You can't remember everything. Whether you're on a business call or planning your workday, sometimes you just have to jot down a few notes. But there's no need to reach for the nearest notepad. With the right apps, your smartphone or tablet can become a note-taking machine.
Digital notes have big advantages over their pen-and-paper counterparts. You won't lose them, since they're stored on your mobile device. Best of all, digital notes are searchable, so you can say goodbye to rifling through huge stacks of paper in search of that one important note.
Papyrus (Free) – iOS, Android, Windows Phone
Papyrus is a multiplatform app designed to let you jot down notes and sketch out ideas on your mobile device using a stylus or your fingertip. The notes engine lets you cut, copy and paste items between pages, and features touch gestures so you can zoom and pan around your notes easily. Once you're finished, you can sort your notes by category, and export them to share with colleagues, co-workers or employees.
Evernote (Free) – iOS, Android, Windows Phone
Evernote (available for iOS, Android, Windows Phone) is a robust note-taking app that lets you dictate or manually enter notes, snap photos, create to-do-lists and more. The app features text identification, which can recognize and index printed — and even handwritten — text. That means you can search for specific words, whether they're in a PDF, a typed memo or a photographed note scrawled on a scrap of paper. Evernote is available for a wide range of platforms, including iOS, Android, Windows Phone, Mac and PC, so you can access your notes on any machine and stay organized.
ColorNote (Free) - Android
ColorNote (available for Android) is a no-nonsense notes app for users who don’t want to fiddle with tons of features. The app’s trademark feature is the ability to quickly and easily organize notes by color-coding them. That makes notes both easy to sort, and to view at a glance. Other key features include the ability to sync with your calendar, and to set custom task reminders. ColorNote also has a nice widget, so you can view your notes from your phone’s home screen.
OneNote (Free) – iOS, Android, Windows Phone
For serious business users, the mobile version of Microsoft's OneNote (available for iOS, Android and Windows Phone) has one big advantage over competing apps: full integration with Microsoft Office. That's because OneNote automatically syncs with Microsoft's OneNote cloud-storage platform, so your notes are accessible from anywhere, on any Internet-connected device. When you want to recall a note, the app's search functionality can help you find it. And Android users can take advantage of the OneNote widget to take notes right on their phone or tablet's home screen without opening the app.

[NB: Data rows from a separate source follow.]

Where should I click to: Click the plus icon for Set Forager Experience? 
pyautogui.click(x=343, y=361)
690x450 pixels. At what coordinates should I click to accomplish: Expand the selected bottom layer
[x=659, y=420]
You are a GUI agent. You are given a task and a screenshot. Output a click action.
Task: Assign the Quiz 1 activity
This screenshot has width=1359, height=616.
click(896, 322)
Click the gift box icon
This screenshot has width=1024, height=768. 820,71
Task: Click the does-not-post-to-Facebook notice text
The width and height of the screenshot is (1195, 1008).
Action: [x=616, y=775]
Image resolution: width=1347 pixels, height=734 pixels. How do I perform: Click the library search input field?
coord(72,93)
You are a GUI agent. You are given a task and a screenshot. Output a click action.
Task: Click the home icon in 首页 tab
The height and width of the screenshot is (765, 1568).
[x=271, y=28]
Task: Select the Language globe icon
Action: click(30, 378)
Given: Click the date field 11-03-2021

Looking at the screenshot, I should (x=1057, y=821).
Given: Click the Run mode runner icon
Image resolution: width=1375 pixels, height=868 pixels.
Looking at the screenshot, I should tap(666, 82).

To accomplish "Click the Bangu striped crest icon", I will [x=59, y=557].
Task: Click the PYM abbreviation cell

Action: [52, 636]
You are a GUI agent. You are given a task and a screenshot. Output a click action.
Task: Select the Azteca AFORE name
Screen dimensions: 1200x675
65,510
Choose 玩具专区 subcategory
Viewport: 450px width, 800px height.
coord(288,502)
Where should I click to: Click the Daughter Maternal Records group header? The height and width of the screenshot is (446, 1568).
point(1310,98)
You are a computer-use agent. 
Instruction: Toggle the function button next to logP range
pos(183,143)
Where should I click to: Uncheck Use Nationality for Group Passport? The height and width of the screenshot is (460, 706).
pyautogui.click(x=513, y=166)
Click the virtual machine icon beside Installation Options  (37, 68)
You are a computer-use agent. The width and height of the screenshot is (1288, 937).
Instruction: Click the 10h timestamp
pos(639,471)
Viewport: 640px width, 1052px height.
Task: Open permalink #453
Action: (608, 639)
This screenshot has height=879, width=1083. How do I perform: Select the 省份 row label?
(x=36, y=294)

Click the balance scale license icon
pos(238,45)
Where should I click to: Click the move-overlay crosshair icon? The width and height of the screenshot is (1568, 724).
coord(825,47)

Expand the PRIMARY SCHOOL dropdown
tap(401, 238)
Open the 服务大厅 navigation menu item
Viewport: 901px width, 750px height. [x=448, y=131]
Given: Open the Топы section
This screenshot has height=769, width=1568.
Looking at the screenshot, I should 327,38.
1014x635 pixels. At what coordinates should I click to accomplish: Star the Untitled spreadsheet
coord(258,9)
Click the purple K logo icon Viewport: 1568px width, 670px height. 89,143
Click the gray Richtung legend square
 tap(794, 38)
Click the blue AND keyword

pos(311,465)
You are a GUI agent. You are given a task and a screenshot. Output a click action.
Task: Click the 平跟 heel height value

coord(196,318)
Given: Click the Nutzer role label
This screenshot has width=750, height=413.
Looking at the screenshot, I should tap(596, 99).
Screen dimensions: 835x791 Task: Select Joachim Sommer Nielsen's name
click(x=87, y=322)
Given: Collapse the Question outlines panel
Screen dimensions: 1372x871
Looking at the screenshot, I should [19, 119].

Simplenote (Free) – iOS, Android
Sometimes, extra features just get in the way. The aptly-named Simplenote (available for iOS and Android) is a no-frills note-taking app lets you jot down ideas from distractions. It excludes most of the frills you’ll find in apps like Evernote and OneNote, but the tradeoff is that it’s a lot easier to use. You can quickly create new notes, then add bullet points. Later, you can search through your notes with keywords. I also like Simplenote’s history feature, which makes it easy to restore any note that you accidentally deleted.
Notability ($2.99) – iOS
Unlike other popular alternatives, Notability (available for iOS) isn't free. But the app features some premium features that might make it worthwhile. In terms of note-taking functionality, the app covers all the basics, letting you type out notes, sketch ideas and incorporate photos and video. Additionally, it lets you annotate documents and PDFs, then share them with others. One premium feature that really stands out is the app's ability to sync written notes with an audio recording; when you're reviewing your notes, tap a word or picture to hear what was said at that moment.
Penultimate (Free) – iPad
Penultimate (available for iOS) is an iPad-exclusive note-taking app for the stylus devotee. As its name implies, the app's functionality is centered around pen input so you can scribble down notes and draw diagrams on the fly. You can use your finger or a capacitive stylus to take notes, and the app features effective palm rejection so you won't make any unwanted marks. Your notes can be organized by topic, project or category, and the built-in search functionality can recognize and locate printed words. Penultimate is also integrated with Evernote, so you can easily sync your written notes with your entire Evernote library.